GXB:tranceiver transmission time issue

Altera_Forum · ‎08-06-2013

Hi dears:

I have a board which has two same FPGA. Each FPGA has one transmitter. These two FPGA are configured with same configuration file. I use aonther board which has only one FPGA to receive these two transmitter channels. I did a test, transmited data in turn. I used signaltap to check these two different GXB channel and found that they arrive at different time. Every cycle may be different, sometimes may be aligned. sometimes, may several clock cycles ahead or later.

Is it possible that the data propagation times inside different GXB links are different?

I attached two jpg files, the first shows these two receivers have 6 clock cycles differ each other, it's strange that why are there anoter more 4 clock cycles time added? The socond shows these two receivers have 2 clock cycles differ each other (It's ok, for I make this two clock cycles difference in transmitter side).

Also, I found the delayed channel sometimes could arrive early than the aonther channel! Very strange.
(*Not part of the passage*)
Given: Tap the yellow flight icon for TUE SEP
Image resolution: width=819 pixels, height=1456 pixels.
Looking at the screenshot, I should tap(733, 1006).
Altera_Forum · ‎08-06-2013

This is "normal" for GXB signals.

GXB transmitters and receivers serialize and deserialize data. The problem with these shift-registers is that you cannot really start or stop them synchronously at both the source and destination, since they're in different chips, and the bit-streams are at Gbps data rates. The "solution" to get around this lack of synchronization is to introduce a protocol for the data sent over the link. For example, send a known pattern over the link, and align each of the receivers to output parallel words based on that pattern - pseudo-random binary sequences are one method of doing this. Protocols like Gigabit Ethernet use 8/10B and 64/66B encoding and they use special lane synchronizing characters, so that you can align the 8-bit output data on one lane, and they use channel bonding characters so that you can align the data across multiple lanes.
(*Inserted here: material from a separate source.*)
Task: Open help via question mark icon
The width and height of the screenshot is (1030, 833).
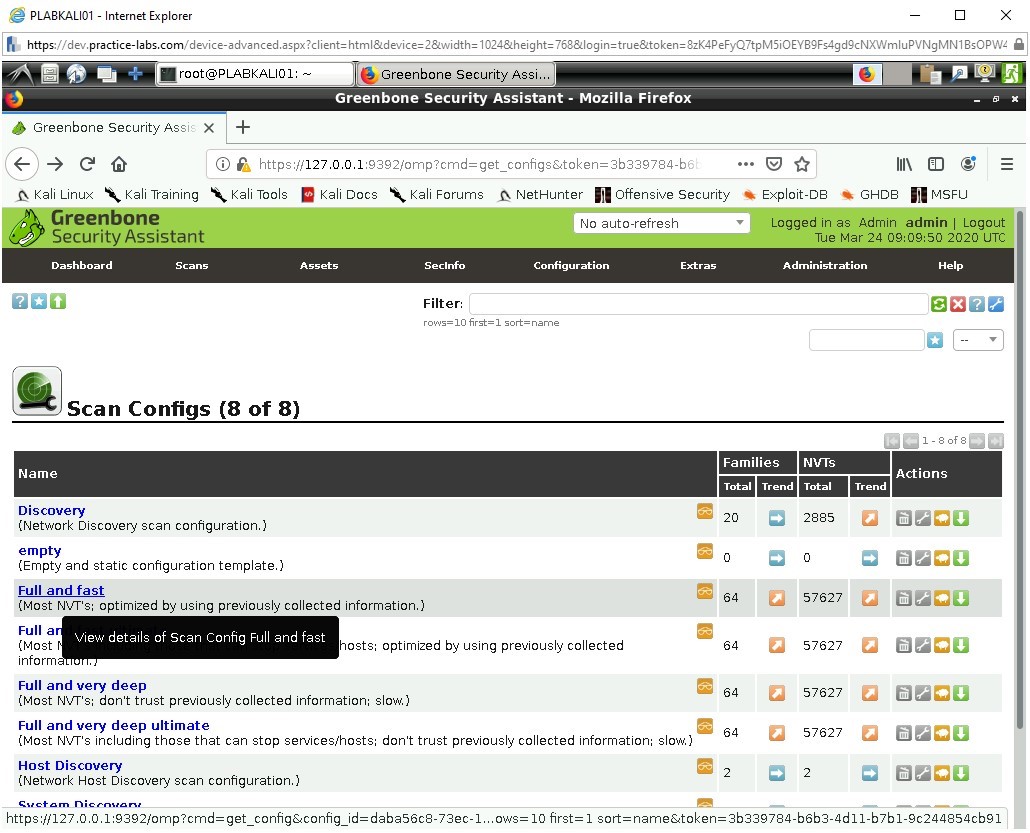Action: point(18,301)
If you control both ends of the serial link, then the easiest solution is to use 8/10B encoding, and then use the frame synchronization controls provided by Altera's IP cores.

Cheers,

Dave

Altera_Forum · ‎08-07-2013

--- Quote Start ---

This is "normal" for GXB signals.

GXB transmitters and receivers serialize and deserialize data. The problem with these shift-registers is that you cannot really start or stop them synchronously at both the source and destination, since they're in different chips, and the bit-streams are at Gbps data rates. The "solution" to get around this lack of synchronization is to introduce a protocol for the data sent over the link. For example, send a known pattern over the link, and align each of the receivers to output parallel words based on that pattern - pseudo-random binary sequences are one method of doing this. Protocols like Gigabit Ethernet use 8/10B and 64/66B encoding and they use special lane synchronizing characters, so that you can align the 8-bit output data on one lane, and they use channel bonding characters so that you can align the data across multiple lanes.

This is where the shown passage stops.